Last week in Prague, Barack Obama signed a nuclear disarmament treaty with Russian President Dmitry Medvedev, and he probably believes that the decision transformed the world into a safer place, deeming extensive missile defense passé. Medvedev called the treaty “a truly historic event.”
The initial U-turn on the decision to place a missile defense system in Poland initiated cooperation between Medvedev and Obama, which was followed up with an agreement to cut strategic nuclear arsenals by 30 percent. As spurned Lech Kaczynski watched from afar, Medvedev expressed the belief that the treaty “opened a new page” in Russian-American relations.
Obama, having signed the treaty with Russia, accomplished what Brett Baier intimated to Kaczynski two years prior to be a foreign policy goal for the newly minted president.

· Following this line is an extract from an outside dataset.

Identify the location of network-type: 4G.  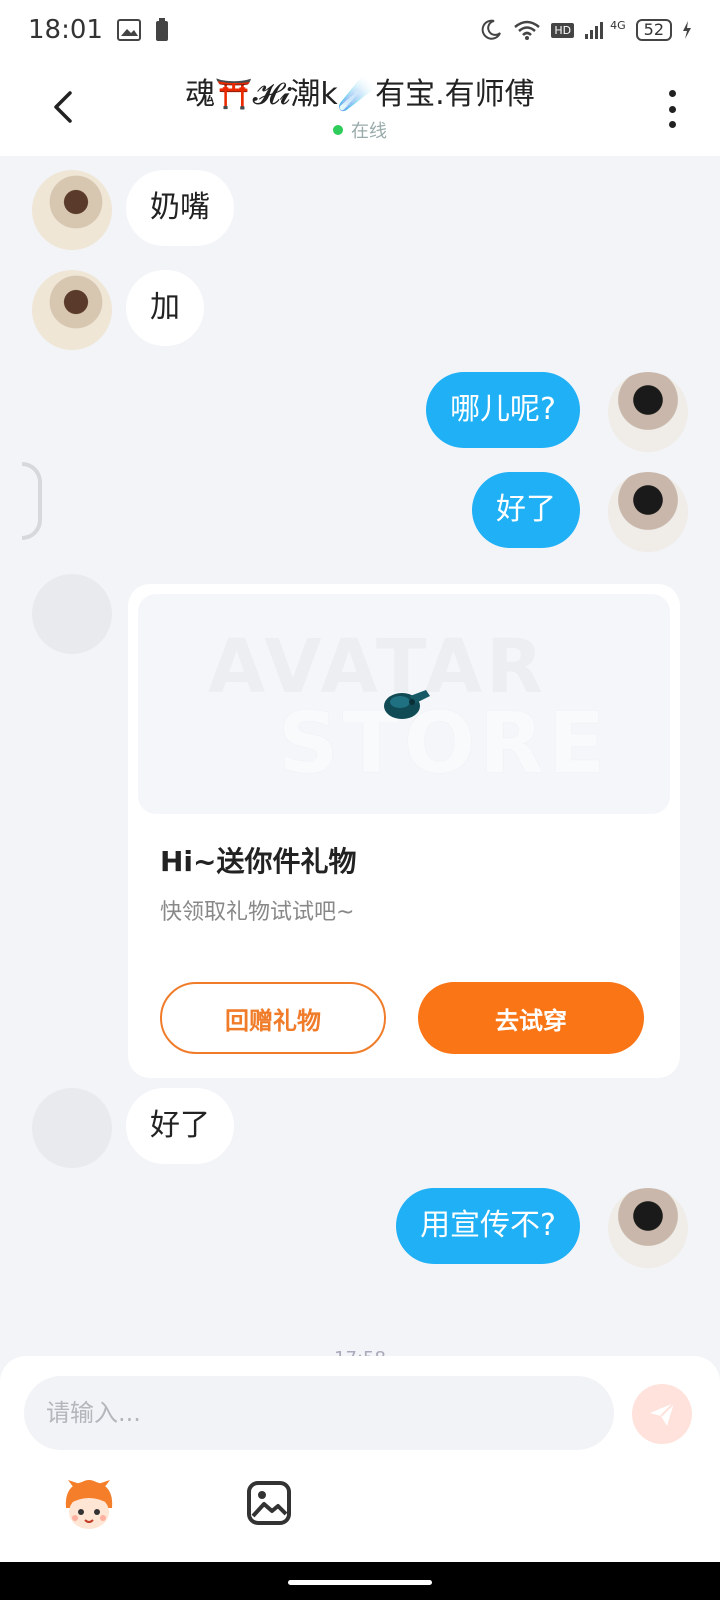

During the 2008 interview, Baier told Kaczynski, “The Obama administration … wants to reset its relationship with Russia.” Pressing the Polish president, Brett asked, “Are you worried about this reset and how it will affect your country? Do you think Russia was emboldened by the [defense reversal] decision?”
Exquisitely aware of Poland’s long, dark history with Russia, Kaczynski did not hesitate to respond, “Russia is always bold, but if it’s encouraged, then it becomes even bolder.”
Lech Kaczynski lived just long enough to see America break faith with Poland and then sign a treaty with a nation that expressed hostility and aggression toward Poland — very possibly revitalizing an aggressive adversary.
The Polish president articulated in the 2008 Fox News interview the belief that “[t]he United States … [has] a right to conduct [their] own policy, and there is nothing I can say about this and cannot question it. But the United States, like any other country in the world, can be right or can be wrong.”
Baier retorted, “Is it wrong?” Kaczynski cautiously replied, “So far we don’t know it yet. Russia can play a big constructive role in the world because it is a big country. But, however, the development in Russia at the moment does not give any indication that this is how it will continue, that this will be so.”
In 2008, Kaczynski worked hard to sign an agreement with the United States for a missile defense system to be placed on Polish soil. The agreement was met with a warning from Russia that Poland would be disciplined. In 2009, President Obama reversed the Bush administration’s U.S. Patriot missile defense decision on the 70th anniversary of Russia invading Poland. In December of that same year, Lech’s Russian-made Tupolev 154 received an overhaul and thumbs-up Russian approval.
In 2010, President Obama signed a “historic” nuclear disarmament treaty with Russia. Less than three days later, in an effort to take a step toward improved relations with Russia, the Polish President died in a fiery crash in the Russian-maintained Tupolev 154 en route to a memorial commemorating the Soviet massacre of 22,000 Poles in the Katyn woods — one fortuitous incident after another.
Hearkening back to the words of deceased President Kaczynski, who said, “I don’t think it was done intentionally” — one can’t help but marvel at the observable facts surrounding Russia’s involvement in Poland’s history of “unfortunate coincidence[s],” yes?